Rada Szwedzkich Chrześcijan skrytykowała sposób w jaki Urząd Migracyjny rozpatruje wnioski azylowe uchodźców powołujących się na prześladowanie w swoich krajach z powodu przyjęcia wiary chrześcijańskiej.
Okazuje się, że Szwecja przyjmuje uchodźców jedynie na podstawie deklaracji, że są chrześcijanami.

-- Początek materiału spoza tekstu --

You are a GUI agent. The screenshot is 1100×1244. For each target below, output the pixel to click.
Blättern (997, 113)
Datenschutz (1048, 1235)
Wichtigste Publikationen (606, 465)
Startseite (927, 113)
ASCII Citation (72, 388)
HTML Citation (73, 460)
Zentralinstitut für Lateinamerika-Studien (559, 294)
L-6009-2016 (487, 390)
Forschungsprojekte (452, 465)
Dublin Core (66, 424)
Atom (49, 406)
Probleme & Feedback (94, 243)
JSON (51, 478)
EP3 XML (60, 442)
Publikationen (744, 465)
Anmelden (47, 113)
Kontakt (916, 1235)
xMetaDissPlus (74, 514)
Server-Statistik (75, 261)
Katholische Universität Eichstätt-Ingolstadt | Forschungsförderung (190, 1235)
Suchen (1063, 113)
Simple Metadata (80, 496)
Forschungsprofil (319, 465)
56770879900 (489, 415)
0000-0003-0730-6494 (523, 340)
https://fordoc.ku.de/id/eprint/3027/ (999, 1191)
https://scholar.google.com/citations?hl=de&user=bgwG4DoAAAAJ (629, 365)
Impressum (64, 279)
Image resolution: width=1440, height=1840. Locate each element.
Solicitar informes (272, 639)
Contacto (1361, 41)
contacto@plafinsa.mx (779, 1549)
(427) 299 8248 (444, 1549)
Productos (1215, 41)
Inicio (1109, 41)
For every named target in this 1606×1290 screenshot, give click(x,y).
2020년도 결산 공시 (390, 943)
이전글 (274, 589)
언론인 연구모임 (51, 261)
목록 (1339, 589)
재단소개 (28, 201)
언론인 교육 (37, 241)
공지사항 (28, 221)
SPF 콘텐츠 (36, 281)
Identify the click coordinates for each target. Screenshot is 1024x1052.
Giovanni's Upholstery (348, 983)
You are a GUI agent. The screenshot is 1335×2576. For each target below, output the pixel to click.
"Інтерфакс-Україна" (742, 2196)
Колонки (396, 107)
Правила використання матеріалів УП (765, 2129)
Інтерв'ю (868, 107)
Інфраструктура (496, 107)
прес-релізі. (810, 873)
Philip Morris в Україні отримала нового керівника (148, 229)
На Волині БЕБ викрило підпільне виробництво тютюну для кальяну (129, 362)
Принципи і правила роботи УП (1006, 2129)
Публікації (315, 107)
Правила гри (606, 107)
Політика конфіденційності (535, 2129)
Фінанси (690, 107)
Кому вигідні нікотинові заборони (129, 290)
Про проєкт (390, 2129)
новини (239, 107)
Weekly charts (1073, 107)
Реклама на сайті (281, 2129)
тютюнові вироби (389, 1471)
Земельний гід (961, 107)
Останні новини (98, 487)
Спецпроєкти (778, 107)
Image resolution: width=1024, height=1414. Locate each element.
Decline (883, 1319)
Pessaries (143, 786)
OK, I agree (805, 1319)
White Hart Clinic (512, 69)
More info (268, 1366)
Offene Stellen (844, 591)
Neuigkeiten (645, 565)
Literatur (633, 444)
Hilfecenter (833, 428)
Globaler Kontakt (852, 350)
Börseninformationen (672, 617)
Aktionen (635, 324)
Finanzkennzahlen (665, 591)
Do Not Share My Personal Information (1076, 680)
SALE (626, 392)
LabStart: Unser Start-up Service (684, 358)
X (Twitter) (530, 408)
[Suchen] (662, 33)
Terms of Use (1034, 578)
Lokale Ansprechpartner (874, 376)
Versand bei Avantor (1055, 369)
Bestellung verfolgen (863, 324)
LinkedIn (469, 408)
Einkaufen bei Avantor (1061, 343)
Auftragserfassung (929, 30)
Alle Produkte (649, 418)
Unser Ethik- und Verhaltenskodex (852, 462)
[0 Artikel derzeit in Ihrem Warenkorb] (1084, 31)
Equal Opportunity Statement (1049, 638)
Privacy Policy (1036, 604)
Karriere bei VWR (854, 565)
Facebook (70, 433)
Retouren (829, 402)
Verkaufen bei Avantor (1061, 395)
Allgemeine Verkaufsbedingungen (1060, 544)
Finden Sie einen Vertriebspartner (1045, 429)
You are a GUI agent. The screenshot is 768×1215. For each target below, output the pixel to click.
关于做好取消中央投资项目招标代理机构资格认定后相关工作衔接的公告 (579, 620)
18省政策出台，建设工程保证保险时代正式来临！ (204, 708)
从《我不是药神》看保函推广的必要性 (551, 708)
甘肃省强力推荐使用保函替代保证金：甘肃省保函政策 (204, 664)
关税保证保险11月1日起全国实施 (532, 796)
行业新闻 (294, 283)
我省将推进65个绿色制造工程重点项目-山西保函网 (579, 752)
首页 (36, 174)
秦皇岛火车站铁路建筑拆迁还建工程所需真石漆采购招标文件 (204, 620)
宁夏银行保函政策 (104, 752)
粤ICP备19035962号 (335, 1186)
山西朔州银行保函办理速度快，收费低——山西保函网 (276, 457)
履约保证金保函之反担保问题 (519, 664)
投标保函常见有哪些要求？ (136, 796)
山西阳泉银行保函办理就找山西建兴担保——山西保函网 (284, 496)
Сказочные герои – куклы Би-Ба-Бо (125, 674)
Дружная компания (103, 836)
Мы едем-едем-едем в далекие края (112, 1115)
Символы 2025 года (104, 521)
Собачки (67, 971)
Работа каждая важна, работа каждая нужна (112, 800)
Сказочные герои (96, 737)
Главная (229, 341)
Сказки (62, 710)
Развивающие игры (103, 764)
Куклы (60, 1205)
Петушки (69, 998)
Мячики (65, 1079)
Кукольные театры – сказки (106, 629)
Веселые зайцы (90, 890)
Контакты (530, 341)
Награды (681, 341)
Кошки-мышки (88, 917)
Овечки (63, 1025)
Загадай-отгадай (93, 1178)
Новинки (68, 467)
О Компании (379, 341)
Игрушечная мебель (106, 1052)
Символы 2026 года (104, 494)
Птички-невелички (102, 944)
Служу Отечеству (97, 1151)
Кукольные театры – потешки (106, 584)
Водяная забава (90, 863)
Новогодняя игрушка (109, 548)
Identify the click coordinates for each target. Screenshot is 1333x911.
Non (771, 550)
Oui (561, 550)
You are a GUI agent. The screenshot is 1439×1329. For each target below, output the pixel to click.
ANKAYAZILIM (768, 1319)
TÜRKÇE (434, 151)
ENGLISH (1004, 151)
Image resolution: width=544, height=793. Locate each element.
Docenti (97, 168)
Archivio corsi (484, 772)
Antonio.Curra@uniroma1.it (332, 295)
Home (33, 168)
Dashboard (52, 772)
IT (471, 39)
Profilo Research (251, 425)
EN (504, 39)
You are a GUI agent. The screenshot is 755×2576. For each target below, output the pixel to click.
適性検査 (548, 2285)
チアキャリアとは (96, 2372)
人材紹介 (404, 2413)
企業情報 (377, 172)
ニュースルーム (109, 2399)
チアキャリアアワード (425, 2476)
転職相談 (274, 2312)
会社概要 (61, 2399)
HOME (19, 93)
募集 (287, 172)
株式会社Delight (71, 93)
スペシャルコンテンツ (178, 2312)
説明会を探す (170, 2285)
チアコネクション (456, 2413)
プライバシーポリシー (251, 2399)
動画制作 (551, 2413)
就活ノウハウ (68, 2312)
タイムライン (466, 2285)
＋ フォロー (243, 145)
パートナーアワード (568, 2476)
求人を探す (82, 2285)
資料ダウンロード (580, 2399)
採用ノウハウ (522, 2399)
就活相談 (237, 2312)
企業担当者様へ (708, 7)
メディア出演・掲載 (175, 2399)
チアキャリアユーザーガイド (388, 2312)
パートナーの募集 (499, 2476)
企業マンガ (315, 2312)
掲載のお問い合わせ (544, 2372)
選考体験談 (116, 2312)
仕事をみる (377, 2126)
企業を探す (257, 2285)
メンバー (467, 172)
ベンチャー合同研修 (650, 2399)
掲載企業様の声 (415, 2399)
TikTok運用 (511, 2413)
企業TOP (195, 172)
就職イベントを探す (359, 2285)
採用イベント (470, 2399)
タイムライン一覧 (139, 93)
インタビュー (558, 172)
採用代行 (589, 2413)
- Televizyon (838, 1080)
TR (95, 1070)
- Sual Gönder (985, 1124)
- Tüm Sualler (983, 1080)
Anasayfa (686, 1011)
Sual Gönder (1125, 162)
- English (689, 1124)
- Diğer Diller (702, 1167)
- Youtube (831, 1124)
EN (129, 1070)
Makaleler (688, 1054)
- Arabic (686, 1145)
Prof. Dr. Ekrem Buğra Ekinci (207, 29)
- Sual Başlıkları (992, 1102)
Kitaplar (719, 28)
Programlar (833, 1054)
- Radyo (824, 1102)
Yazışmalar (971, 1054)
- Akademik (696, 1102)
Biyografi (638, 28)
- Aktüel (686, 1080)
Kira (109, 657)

Przedstawiciele chrześcijańskich kościołów Szwecji, które wchodzą w skład rady, wystosowały do Urzędu Migracyjnego list otwarty w sprawie pytań o wiarę, jakie zadawane są chrześcijańskim uchodźcom ubiegającym się o azyl
—informuje TVP.Info.
Ostatnio szwedzka telewizja pokazała krótki reportaż, w którym upubliczniono pytania stawiane imigrantom przez urzędników, by sprawdzić ich wiedzę na temat wiary, którą podobno wyznają. To po prostu kpina.
Według Rady taki sposób weryfikacji nie może być podstawą orzeczenia, czy te osoby rzeczywiście są chrześcijanami. A to dlatego, że są zbyt proste – odpowiedź na takie pytania znać może każdy azylant. Natomiast proces nawrócenia na inną wiarę jest dla każdego człowieka indywidualny i może trwać latami
—czytamy.
Żadnej innej weryfikacji nie było. Po co? Przecież mówili jak jest…
Okazuje się jednak, że Urząd Migracyjny przyznał się do błędu i informuje, że jesienią reprezentanci rady zostaną zaproszeni do zapoznania się z wytycznymi urzędu dotyczącymi sposobu weryfikacji informacji podawanych przez konwertytów.
Wiara w deklaracje nie jest najlepszym sposobem na weryfikacje uchodźców, którzy masowo napływają do Europy.